Property 2009: Should you invest in property?

On Your Marks, Get Set ... Invest

Buy-to-let is dead, or so the conventional wisdom goes, killed by a combination of falling prices and the drying up of the credit markets. Try telling that to Simon Gray.

After selling his portfolio of properties in Chelsea, west London, in spring last year (“more by luck than judgment”), Gray, 50, who runs a seafood-import business, has just bought not one but five new-build Barratt houses on the outskirts of Billingshurst, West Sussex. Although unwilling to reveal how much he has spent on the properties (two with three bedrooms and three two-bedders), Gray says he received a “substantial discount” on the properties, which were on sale for £299,955 and £226,995 per unit.

Gray plans to rent them out and is confident of achieving an annual return well in excess of 5% on his investment. His wife, Charlotte, 28, a former lettings agent, will be in charge of rentals — when she is not looking after Archibald, their 16-week-old baby, that is.

“The new-builds are attractive to tenants,” Gray says. “This particular location is also good: they are half an hour from Gatwick and Guildford, and convenient for London. They tick all the boxes.”

Nor is it merely heavily discounted new-builds that are being snapped up. In scenes reminiscent of the late 1990s and the beginning of this decade, auction rooms across the country are again filling with investors — whether amateur or professional — in search of heavily discounted repossessions or “development opportunities”.

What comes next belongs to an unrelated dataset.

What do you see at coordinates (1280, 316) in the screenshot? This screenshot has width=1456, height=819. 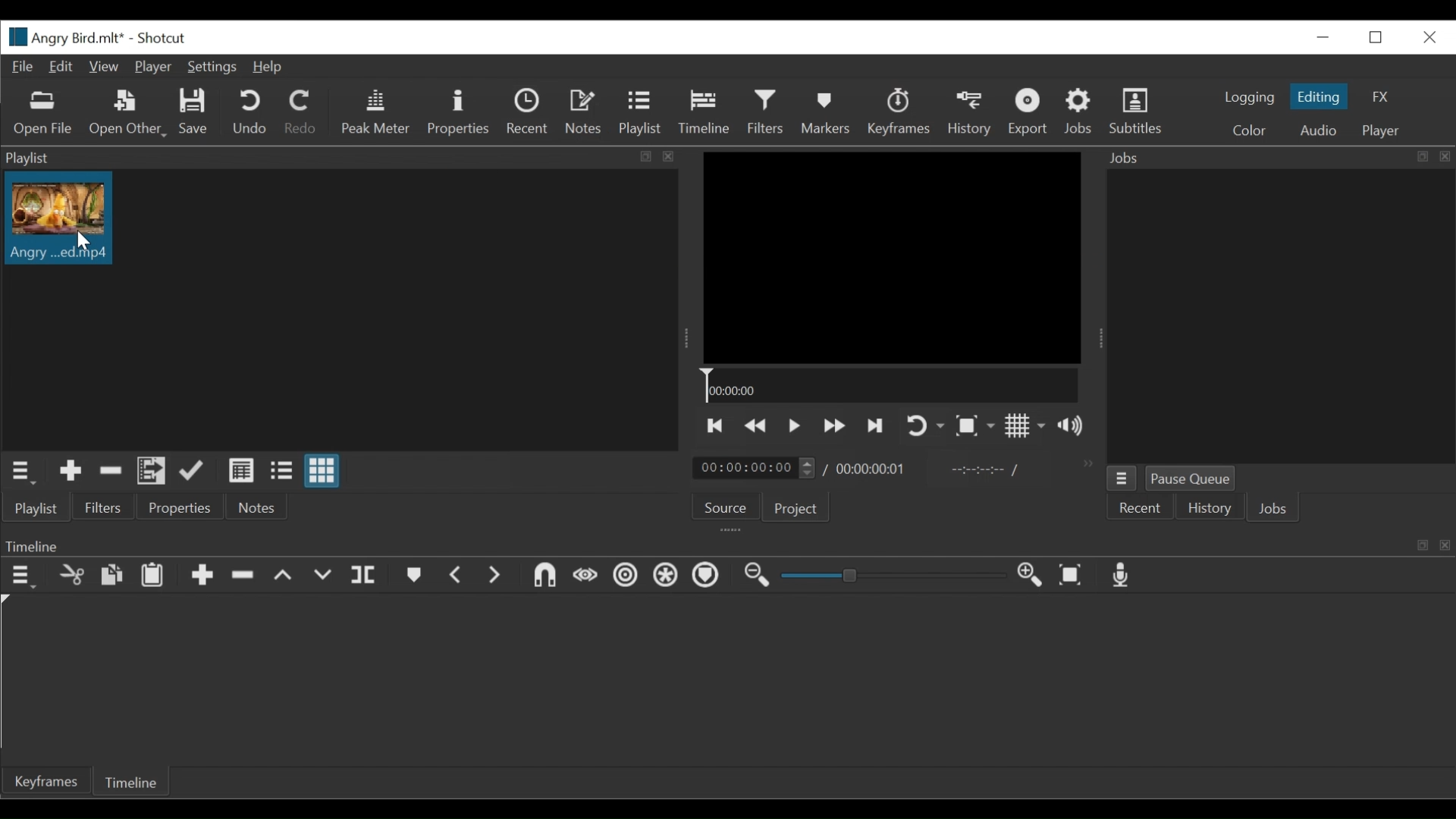 I see `Jobs Panel` at bounding box center [1280, 316].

“If you had to write a recipe for the right time to buy property, you would list all the conditions we have at present,” says Gary Murphy, partner and auctioneer at Allsop. “As Warren Buffett says, ‘You need to be greedy when others are fearful, and fearful when others are greedy.’ ”For Murphy, the trigger for investors who know their stuff to get back into the market has been the recent surge in yields — the amount of rental income a property brings in each year as a proportion of its price. For many properties bought at auction, this can be 7%-8% — and, in some cases, especially outside London, it can reach double figures.

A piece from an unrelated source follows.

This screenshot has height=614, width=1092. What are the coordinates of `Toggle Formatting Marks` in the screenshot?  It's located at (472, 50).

Not only is this high compared with other assets, it means that, with interest rates low and falling, such properties can easily pay their way from the start — which has not been the case for several years.

“During the boom years, people used to talk about total return: that is, they would justify the high prices they were paying not just in terms of rental income, but in terms of how prices were going to rise in future,” says Murphy. “Not all factored in the possibility of falls.”

Now, those Johnny-come-lately investors’ flats and houses appear to account for a growing number of the properties being snapped up by those moving into the market. Research released last week by Managing Partners Limited, a fund manager, shows that the number of properties repossessed from landlords rose by 302% from March 2007 to June 2008.

While yields are good, nobody buying should expect immediate capital gains; prices look set to fall further before they rise again. There are also signs that, in central London at least, rents are falling. With unemployment set to rise, landlords would be well advised to set aside a reserve to cover voids or non-payment of rent.